▸ **WHAT YOU NEED TO DO**
Give again the line that contains "Viewport: 1022px width, 685px height." and every line after it to the end of the records. Keep them exactly as they are and add nothing.

▸ **MATERIAL FOR THIS EXERCISE**

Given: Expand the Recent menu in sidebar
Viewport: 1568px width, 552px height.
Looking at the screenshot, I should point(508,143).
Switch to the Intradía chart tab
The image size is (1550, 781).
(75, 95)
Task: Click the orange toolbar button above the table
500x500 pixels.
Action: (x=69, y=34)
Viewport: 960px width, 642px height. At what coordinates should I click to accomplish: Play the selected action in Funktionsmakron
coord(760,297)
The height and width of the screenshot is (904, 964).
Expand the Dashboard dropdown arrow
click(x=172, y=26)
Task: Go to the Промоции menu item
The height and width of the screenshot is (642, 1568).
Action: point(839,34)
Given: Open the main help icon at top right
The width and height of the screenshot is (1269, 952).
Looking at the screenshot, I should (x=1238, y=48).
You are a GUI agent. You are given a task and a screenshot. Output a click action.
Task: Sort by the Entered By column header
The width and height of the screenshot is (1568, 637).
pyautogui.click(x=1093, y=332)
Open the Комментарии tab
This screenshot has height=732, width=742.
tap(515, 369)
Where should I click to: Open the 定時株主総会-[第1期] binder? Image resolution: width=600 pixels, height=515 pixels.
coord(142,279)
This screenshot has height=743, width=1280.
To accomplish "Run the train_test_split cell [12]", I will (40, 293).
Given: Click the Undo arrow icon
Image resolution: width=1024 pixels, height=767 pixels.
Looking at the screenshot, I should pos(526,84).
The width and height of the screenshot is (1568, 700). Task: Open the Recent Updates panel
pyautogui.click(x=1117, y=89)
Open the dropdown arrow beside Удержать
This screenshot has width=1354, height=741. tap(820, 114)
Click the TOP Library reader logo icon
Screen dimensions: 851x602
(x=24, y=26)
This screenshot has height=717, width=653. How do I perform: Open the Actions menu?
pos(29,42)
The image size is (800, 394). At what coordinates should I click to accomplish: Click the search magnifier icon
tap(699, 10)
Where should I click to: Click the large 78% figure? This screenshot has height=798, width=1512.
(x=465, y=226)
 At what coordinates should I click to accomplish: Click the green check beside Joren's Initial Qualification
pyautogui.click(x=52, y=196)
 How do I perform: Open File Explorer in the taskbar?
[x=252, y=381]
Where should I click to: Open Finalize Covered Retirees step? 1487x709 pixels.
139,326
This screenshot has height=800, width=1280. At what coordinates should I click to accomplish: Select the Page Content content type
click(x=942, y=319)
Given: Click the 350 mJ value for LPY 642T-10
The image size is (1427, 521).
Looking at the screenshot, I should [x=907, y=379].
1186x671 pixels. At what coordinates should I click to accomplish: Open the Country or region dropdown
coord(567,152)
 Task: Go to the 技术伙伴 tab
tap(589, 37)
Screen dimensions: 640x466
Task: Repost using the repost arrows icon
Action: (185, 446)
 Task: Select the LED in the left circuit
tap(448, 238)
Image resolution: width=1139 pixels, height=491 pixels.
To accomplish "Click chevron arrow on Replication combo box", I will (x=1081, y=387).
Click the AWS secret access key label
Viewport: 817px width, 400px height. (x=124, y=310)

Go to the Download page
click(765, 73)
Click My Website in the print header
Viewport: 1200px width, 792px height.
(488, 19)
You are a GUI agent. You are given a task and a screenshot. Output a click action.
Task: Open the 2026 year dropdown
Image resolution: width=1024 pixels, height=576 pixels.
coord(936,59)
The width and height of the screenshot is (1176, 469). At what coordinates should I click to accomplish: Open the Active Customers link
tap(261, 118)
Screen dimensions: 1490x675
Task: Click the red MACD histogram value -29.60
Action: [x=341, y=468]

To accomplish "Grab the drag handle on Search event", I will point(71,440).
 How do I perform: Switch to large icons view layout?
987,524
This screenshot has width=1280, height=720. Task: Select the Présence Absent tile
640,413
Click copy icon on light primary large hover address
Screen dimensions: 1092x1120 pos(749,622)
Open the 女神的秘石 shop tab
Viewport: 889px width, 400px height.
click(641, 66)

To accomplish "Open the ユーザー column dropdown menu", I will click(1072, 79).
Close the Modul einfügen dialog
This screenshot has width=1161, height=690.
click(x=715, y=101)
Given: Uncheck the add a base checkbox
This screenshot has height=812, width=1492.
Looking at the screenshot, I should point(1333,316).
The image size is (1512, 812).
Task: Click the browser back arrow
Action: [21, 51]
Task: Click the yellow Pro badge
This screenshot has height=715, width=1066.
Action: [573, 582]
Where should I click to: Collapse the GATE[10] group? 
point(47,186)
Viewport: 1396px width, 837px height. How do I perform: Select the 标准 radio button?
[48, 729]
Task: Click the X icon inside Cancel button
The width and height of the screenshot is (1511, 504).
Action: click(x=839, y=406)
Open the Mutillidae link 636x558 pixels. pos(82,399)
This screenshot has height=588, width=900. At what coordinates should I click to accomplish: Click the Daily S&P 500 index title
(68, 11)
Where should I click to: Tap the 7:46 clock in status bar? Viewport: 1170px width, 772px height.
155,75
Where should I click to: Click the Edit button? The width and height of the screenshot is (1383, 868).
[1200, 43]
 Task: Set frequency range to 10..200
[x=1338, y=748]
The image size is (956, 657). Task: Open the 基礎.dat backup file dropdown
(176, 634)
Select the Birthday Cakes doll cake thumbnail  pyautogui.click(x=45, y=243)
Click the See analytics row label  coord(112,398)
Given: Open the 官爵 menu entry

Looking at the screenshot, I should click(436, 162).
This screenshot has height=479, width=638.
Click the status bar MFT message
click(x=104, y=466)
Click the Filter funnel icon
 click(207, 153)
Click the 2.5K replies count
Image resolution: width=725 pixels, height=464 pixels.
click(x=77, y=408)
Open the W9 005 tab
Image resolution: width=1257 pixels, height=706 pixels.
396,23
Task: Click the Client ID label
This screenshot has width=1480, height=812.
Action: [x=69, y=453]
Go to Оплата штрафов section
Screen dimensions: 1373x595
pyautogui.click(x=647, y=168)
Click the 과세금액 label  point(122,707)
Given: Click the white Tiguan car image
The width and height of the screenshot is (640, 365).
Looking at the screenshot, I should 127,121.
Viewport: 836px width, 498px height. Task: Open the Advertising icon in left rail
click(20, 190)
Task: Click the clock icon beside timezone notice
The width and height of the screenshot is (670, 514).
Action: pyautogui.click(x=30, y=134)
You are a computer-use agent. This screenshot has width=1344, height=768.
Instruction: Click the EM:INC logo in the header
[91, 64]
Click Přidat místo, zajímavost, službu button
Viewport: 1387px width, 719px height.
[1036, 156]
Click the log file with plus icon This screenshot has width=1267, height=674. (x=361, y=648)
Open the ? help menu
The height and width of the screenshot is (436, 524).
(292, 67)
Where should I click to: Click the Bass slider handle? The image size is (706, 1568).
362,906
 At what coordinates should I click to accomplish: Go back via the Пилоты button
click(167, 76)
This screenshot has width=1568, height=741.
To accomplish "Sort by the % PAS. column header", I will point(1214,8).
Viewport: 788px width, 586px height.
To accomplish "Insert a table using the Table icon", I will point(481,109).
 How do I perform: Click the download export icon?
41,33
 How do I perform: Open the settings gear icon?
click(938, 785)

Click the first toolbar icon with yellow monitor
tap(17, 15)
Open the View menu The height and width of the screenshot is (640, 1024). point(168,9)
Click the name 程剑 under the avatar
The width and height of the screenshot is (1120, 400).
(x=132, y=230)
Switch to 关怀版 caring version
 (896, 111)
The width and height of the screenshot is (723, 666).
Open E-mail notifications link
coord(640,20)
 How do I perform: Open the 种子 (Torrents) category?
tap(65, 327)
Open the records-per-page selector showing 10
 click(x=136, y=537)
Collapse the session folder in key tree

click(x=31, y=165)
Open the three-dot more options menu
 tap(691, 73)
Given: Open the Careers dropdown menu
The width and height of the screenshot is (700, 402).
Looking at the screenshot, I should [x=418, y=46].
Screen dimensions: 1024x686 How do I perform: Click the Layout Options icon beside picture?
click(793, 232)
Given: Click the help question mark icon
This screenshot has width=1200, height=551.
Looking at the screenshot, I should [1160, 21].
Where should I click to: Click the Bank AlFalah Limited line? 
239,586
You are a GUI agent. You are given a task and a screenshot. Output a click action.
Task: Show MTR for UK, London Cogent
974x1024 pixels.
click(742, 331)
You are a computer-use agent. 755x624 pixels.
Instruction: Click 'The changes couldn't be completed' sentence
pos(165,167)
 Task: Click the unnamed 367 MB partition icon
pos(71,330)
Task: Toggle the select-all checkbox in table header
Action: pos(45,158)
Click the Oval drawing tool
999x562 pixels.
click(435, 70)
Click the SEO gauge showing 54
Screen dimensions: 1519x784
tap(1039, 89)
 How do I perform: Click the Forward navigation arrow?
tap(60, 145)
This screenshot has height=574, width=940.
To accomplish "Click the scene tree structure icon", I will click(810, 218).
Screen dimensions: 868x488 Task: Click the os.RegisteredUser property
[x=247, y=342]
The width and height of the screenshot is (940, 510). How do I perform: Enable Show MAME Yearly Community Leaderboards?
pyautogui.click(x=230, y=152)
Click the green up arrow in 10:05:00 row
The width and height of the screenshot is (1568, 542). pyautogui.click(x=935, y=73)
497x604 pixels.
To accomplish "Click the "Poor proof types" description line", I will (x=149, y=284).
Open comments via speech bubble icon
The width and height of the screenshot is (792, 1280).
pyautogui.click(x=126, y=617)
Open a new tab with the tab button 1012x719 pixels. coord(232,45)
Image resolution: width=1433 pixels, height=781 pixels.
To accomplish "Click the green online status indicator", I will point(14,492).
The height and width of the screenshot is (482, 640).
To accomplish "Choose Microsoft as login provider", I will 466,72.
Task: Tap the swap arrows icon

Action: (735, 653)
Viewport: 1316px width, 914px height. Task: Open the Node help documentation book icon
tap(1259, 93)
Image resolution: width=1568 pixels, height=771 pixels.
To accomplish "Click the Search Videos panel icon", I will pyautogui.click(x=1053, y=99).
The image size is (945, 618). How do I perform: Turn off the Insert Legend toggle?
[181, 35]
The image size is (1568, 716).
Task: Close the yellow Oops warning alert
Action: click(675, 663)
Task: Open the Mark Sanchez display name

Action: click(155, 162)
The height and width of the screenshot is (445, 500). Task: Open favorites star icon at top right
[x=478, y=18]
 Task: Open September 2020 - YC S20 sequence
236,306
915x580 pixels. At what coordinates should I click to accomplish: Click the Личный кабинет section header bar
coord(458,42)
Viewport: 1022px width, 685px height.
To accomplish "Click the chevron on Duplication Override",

▸ **SOLUTION TO THIS TASK**
Viewport: 1022px width, 685px height.
To accomplish "Click the chevron on Duplication Override",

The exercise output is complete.